On Friday Mr. Obama will meet with Mr. Boehner; Representative Nancy Pelosi of California, the House Democratic leader; Senator Harry Reid of Nevada, the majority leader, and Senator Mitch McConnell of Kentucky, the Republican leader, to begin deficit negotiations formally. White House officials say Mr. Obama is likely to extend another invitation for next week, after he returns from a trip to Asia and before Thanksgiving.

If no agreement is reached, hundreds of billions of dollars in simultaneous tax increases and across-the-board spending cuts will begin in January. Economists say that sudden jolt would be likely to send the economy back into recession.

“At this point, the president and the speaker, the other leaders, are going to be meeting at the White House, and I think the focus needs to be on those meetings,” said Senator Michael D. Crapo, Republican of Idaho and another member of the gang. “And although there are many other discussions working on trying to help find a path forward here, I don’t think that we need to be looking at other options in terms of the decision-making process right now.”

Senators involved in the negotiations do not want a repeat of last summer, when they were blamed in part for the collapse of the last set of deficit talks between the president and the speaker. Those negotiations appeared to be heading toward a deal in July 2011 when the framework of a Senate “gang” agreement emerged, promising $1.2 trillion in revenue increases, 50 percent more than the $800 billion that Mr. Obama and Mr. Boehner were homing in on. Suddenly the president faced the prospect of agreeing to the lower figure with the speaker, then facing a revolt from his own party. Republicans say the White House demanded more tax increases, Mr. Boehner balked, and talks collapsed.

Senate negotiators say officially that efforts to find a broad, bipartisan debt plan continue, but frustration is starting to show. The original Gang of Six — augmented by two new members, Mr. Bennet and Senator Mike Johanns, Republican of Nebraska — met for three days in Mount Vernon, Va., in October, but little progress was made.

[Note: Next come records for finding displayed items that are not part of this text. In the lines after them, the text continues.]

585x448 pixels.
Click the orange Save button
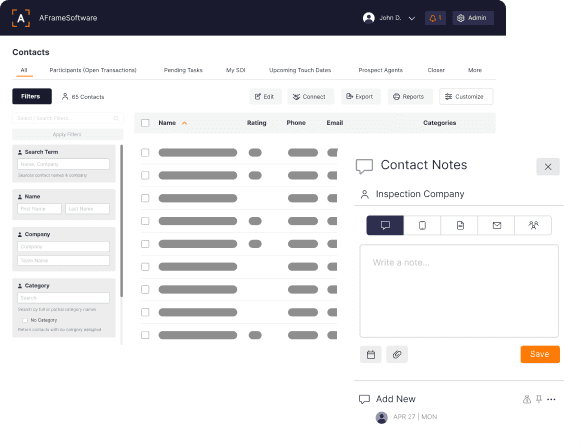540,354
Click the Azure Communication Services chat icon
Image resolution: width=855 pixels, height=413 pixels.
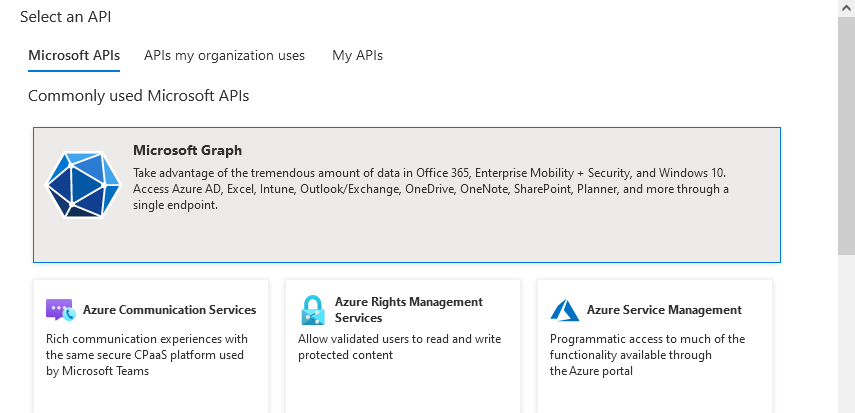pyautogui.click(x=60, y=310)
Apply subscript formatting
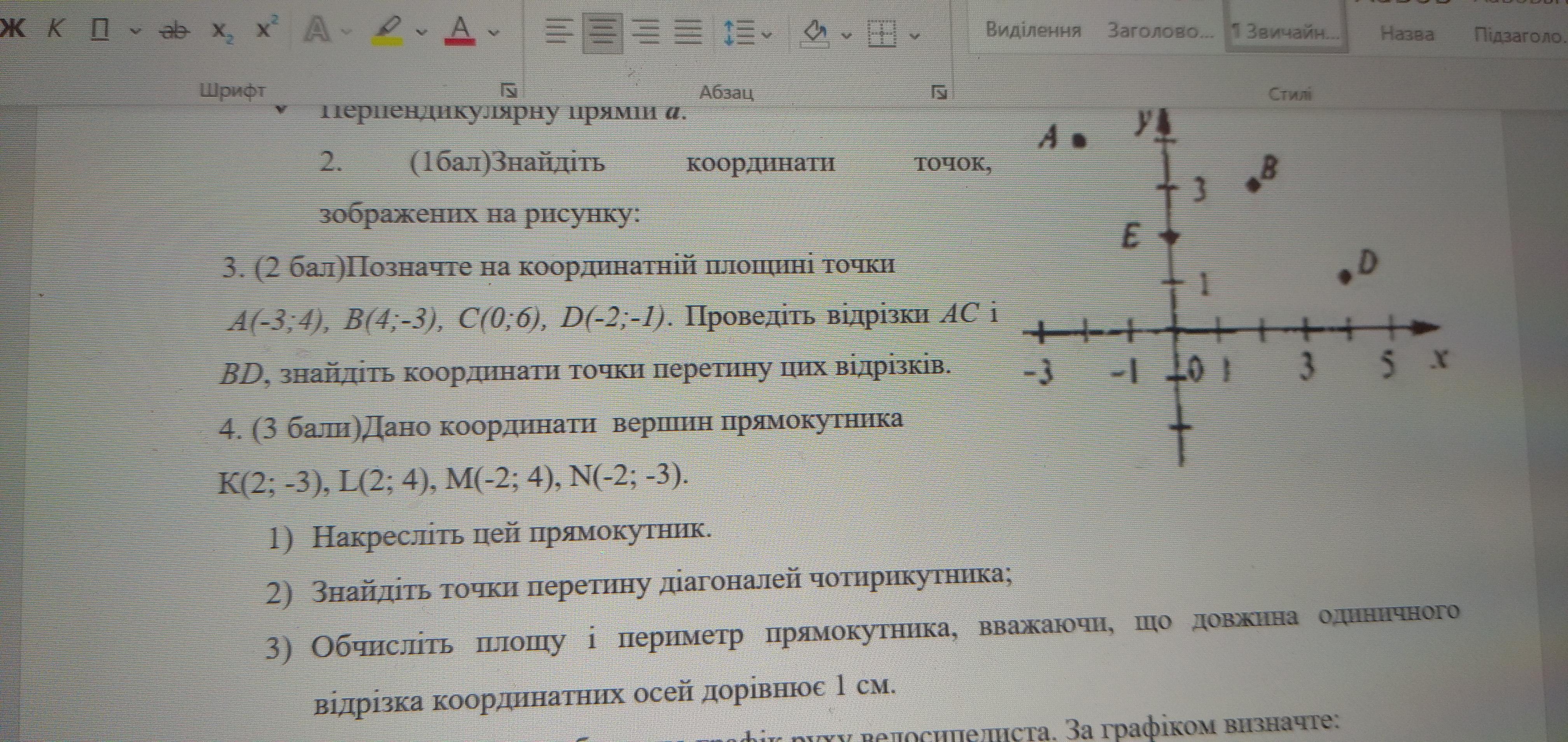Viewport: 1568px width, 742px height. (x=222, y=32)
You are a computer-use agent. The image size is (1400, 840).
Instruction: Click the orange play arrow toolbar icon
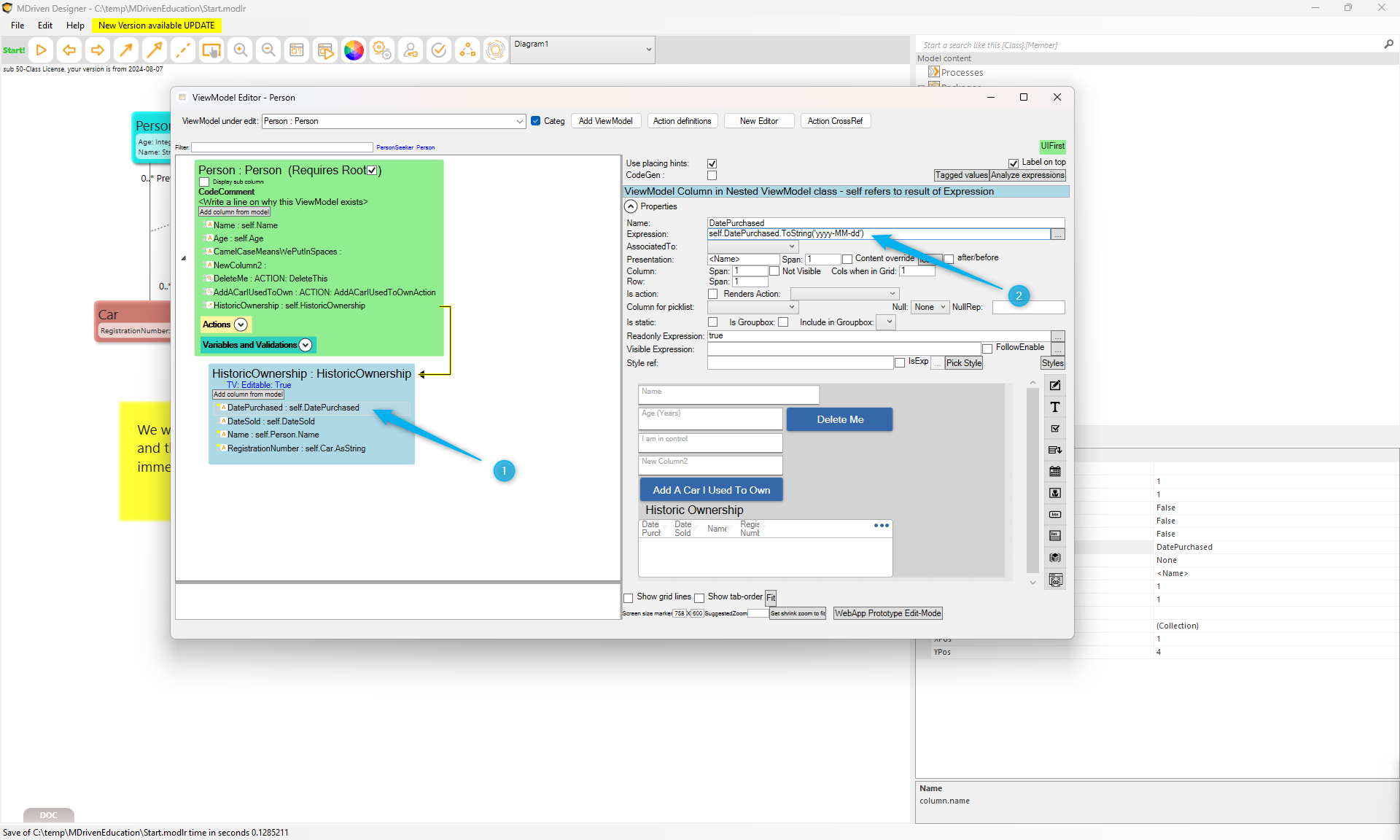[x=42, y=50]
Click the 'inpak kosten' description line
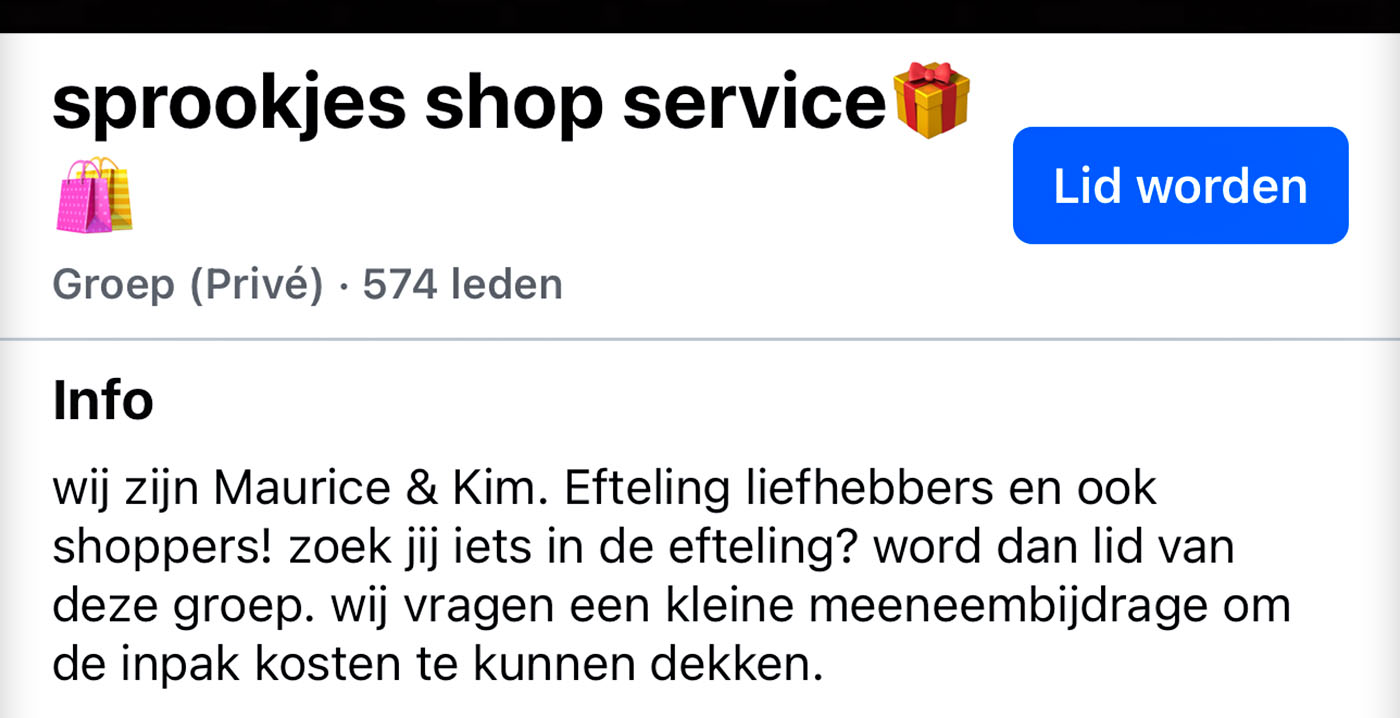This screenshot has width=1400, height=718. click(x=437, y=664)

They reconvened on Tuesday, but the election results presented a new set of problems. Republican officials familiar with the talks say Democrats dug in on demands for tax revenue that Republicans are not willing to meet. Democratic aides say Republicans who had spoken abstractly about the need for more revenues are balking at the specifics.

“Things change. It’s not just a matter of the numbers changing, and they do,” Mr. Durbin said of shifting deficit projections, revenue forecasts and spending totals. “It’s also a matter of the political environment, and the landscape changing.”

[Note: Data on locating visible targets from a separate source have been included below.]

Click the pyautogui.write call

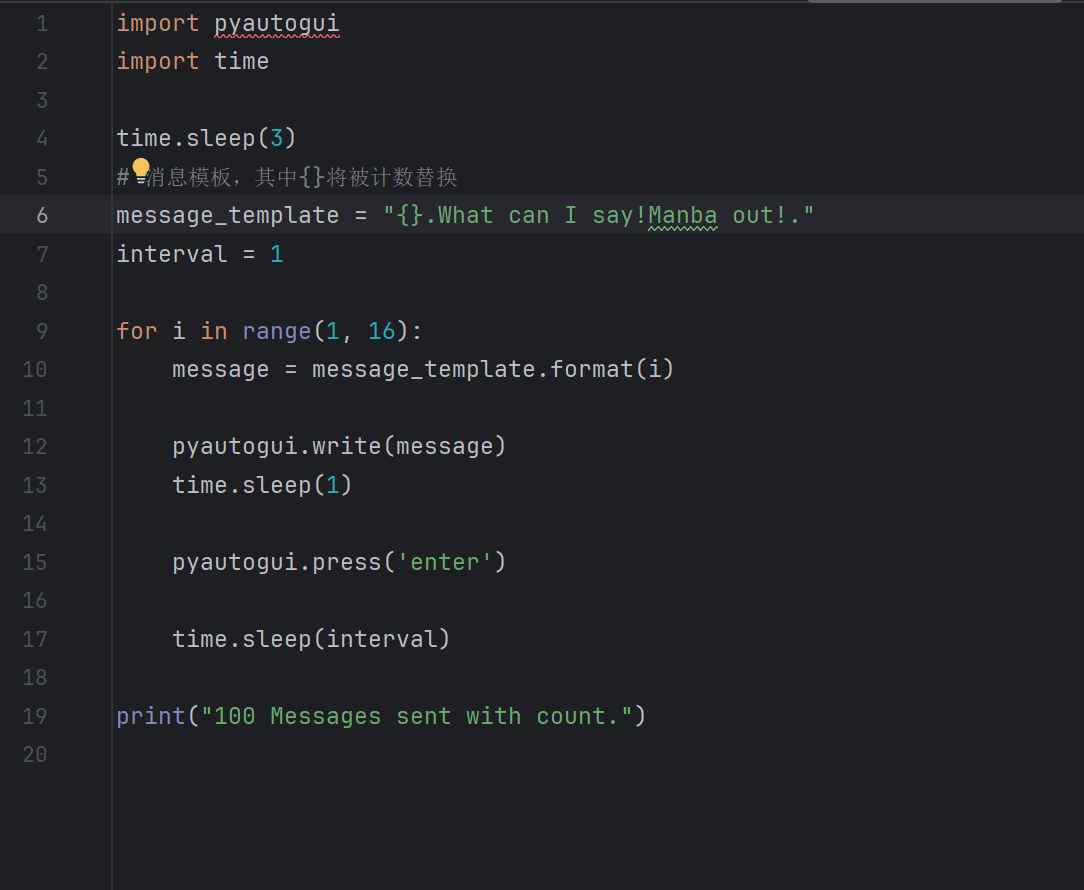(x=339, y=446)
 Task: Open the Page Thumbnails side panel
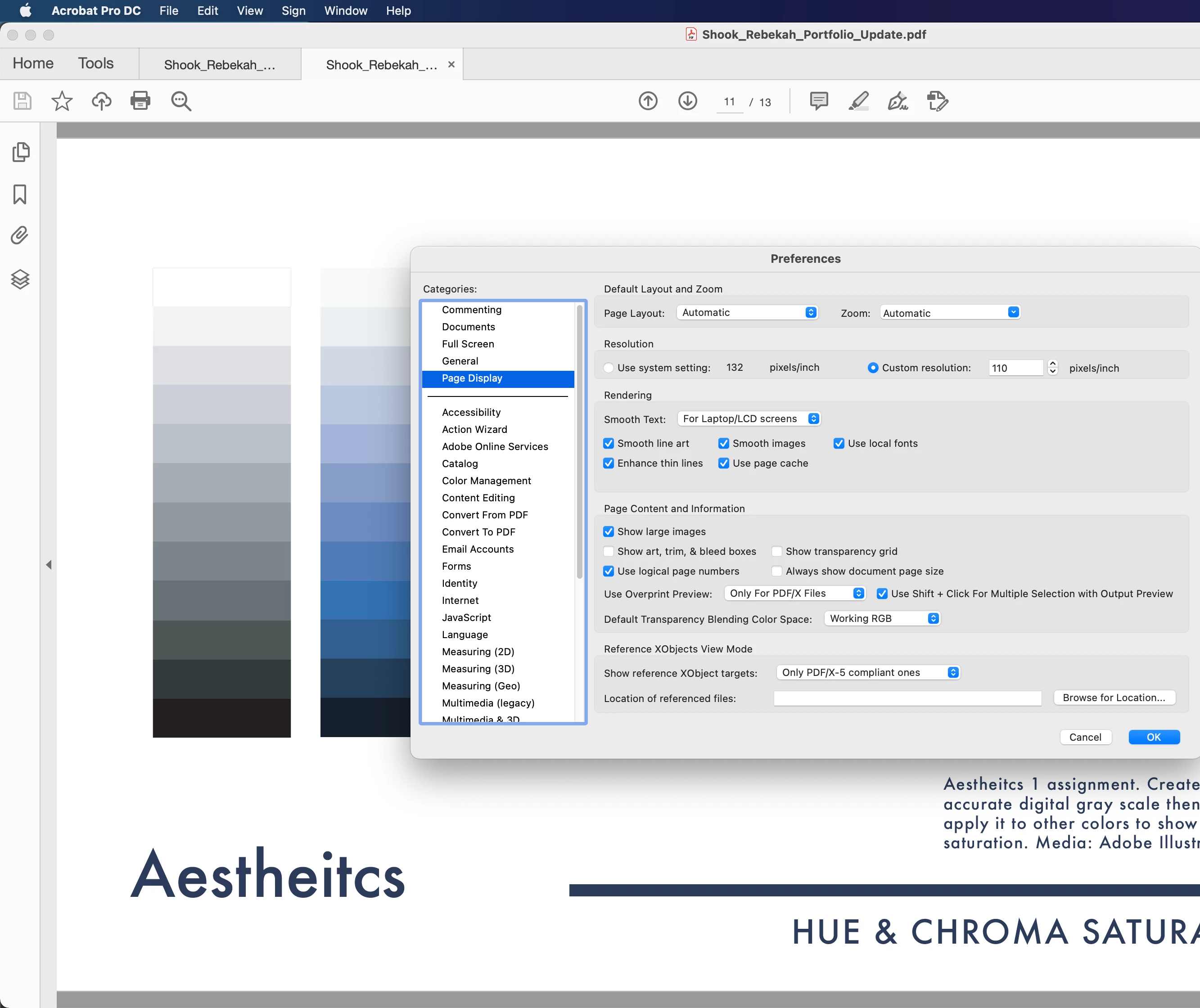tap(21, 152)
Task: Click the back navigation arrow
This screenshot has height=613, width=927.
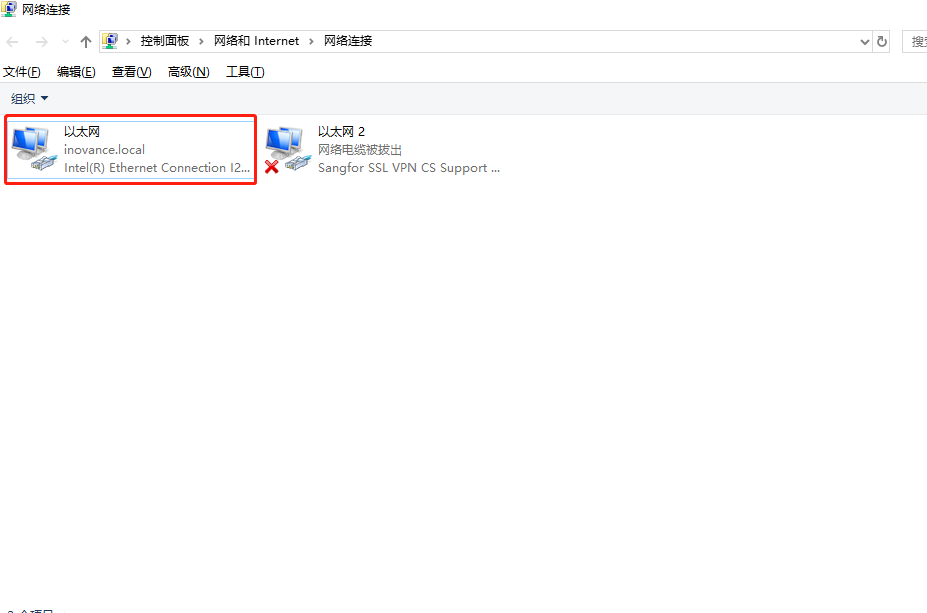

Democrats freely admit they have shifted their stance from the defensive crouch of the summer of 2011, when they signed on to a budget deal that cut $1 trillion in spending with no tax increases, to now, when they believe the voters have given them a mandate to raise taxes on the affluent.

“We were in damage limitation mode. Now we’re in full problem-solving mode,” said Representative Chris Van Hollen of Maryland, the senior Democrat on the House Budget Committee.

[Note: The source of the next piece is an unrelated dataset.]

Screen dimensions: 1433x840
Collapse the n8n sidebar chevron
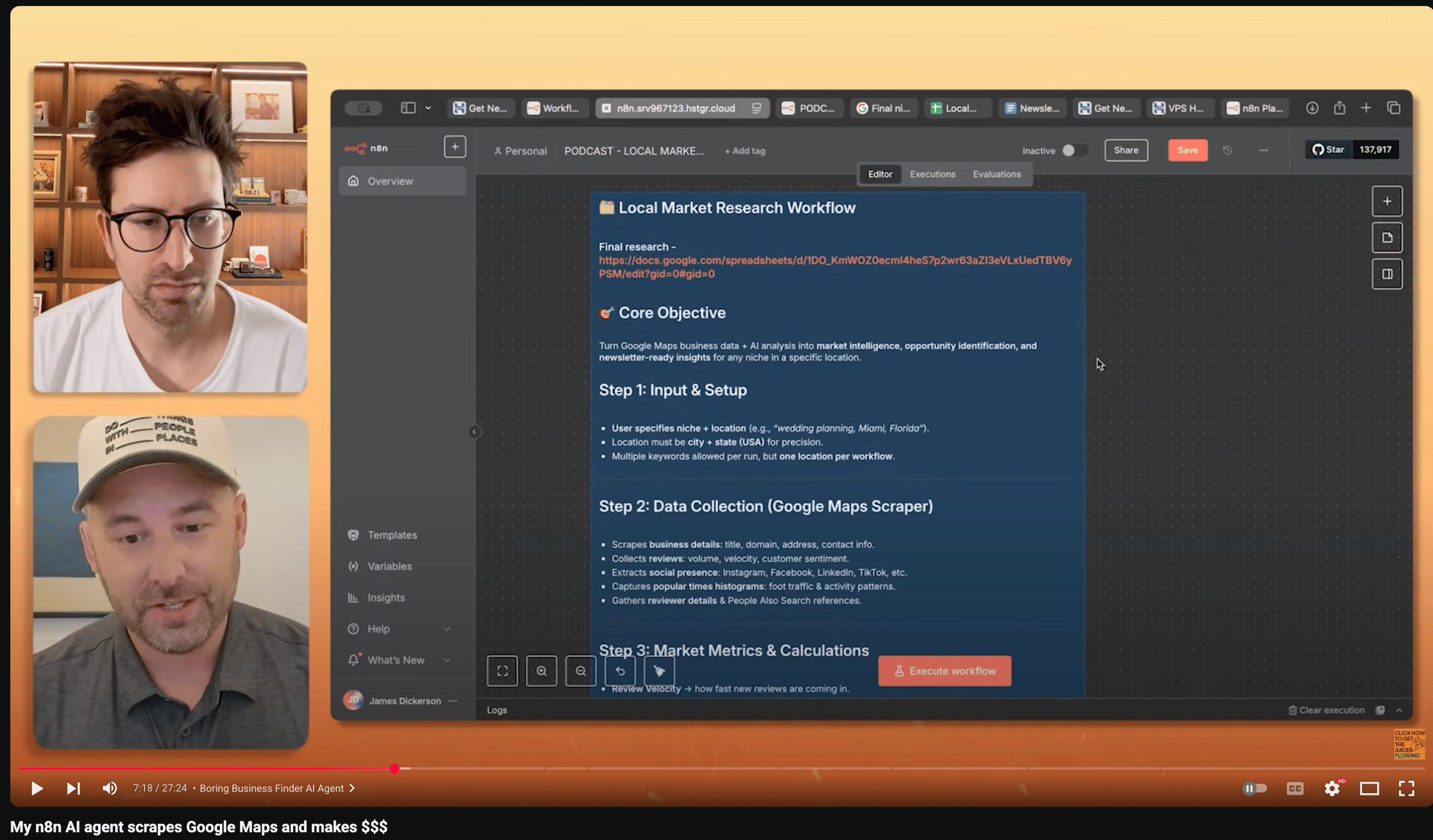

Both sides insist they want a deal before January, but a rising chorus of voices, especially Democrats, say they would rather go over the cliff than accept a deal that raised too few taxes while extracting too many cuts, especially to Medicare and Medicaid.

The search for a deal before January is off to a slow start. Rob Nabors, the president’s chief liaison to Congress, came to the Capitol early this week to meet with Mr. Boehner’s chief of staff, Mike Sommers. But little groundwork was done ahead of Friday’s meeting.

Some Republican House aides suggested that Mr. Obama was trying to raise the pressure on Republicans with his lackadaisical approach ahead of a trip to Asia and a Thanksgiving break. True negotiations, they say, will not begin until December, just weeks before the deadline.